A plugin may call itself VPP-2 compatible only if it follows these rules.

  1. It must recognize @rpc, @proc, and @stream.
  2. It must treat an @rpc type as an RPC service container.
  3. It must treat @proc members as request-response HTTP procedures.
  4. It must treat @stream members as SSE stream subscriptions.
  5. It must derive route names from the VDL service and operation names.
  6. It must use the URL structures defined by this protocol.
  7. It must encode operation input as JSON when input exists.
  8. It must validate operation input against the VDL-declared shape before handler execution.
  9. It must decode operation output and errors through the envelope model.
  10. It must preserve the optional nature of input and output.
  11. It must preserve the distinction between procedure responses, stream events, application errors, and transport failures.
  12. It must return HTTP 200 OK for successfully processed procedure requests, including application errors represented by ok: false.
  13. When generating stream server implementations, it must preserve clean stream completion semantics with the reserved event: close control event.
  14. When generating browser stream clients, it must use a POST-capable incremental text/event-stream reader instead of relying on native EventSource.
  15. It must not reinterpret VPP-2 streams as WebSockets, polling, or another transport while claiming VPP-2 wire compatibility.
  16. It must not reinterpret VPP-2 procedures as GET, query-parameter calls, or non-envelope responses while claiming VPP-2 wire compatibility.
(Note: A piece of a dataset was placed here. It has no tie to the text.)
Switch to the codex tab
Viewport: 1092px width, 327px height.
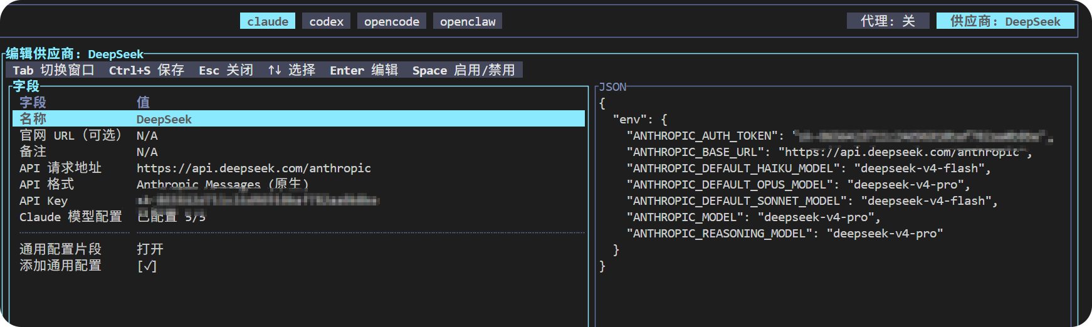click(326, 21)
Plugins may provide additional framework integrations, generated helpers, runtime adapters, middleware APIs, testing utilities, or documentation output. Those additions must not change the protocol semantics described here.

VPP-2 compatible plugins should generate target-idiomatic artifacts while preserving the same RPC model.

Depending on the target, useful outputs may include typed clients, server interfaces, handler stubs, route registration code, input and output models, stream subscriber APIs, documentation, mock servers, integration tests, or protocol manifests.

Plugins should also preserve relevant cross-protocol metadata when it applies. For example, if a VPP-2 operation is marked with a global deprecation annotation, generated clients, handlers, and documentation should surface that lifecycle information where the target ecosystem supports it.

Non-Goals

VPP-2 intentionally does not define every part of an application stack.

This protocol does not define authentication models, authorization policies, business-specific validation rules, retry policy defaults, handler business logic, framework-specific router internals, database access, persistence, OpenAPI output shape, binary transports, WebSocket transports, message broker behavior, or custom non-HTTP RPC transports.

Those concerns may be handled by other protocols, plugin configuration, generated framework integrations, or user code.

Compatibility Statement

VPP-2 is the standard RPC contract for VDL plugins.

A plugin may call itself VPP-2 compatible only if it preserves the annotation vocabulary, schema shape, optional input/output behavior, JSON payload model, HTTP procedure behavior, SSE stream behavior, and envelope semantics defined in this document.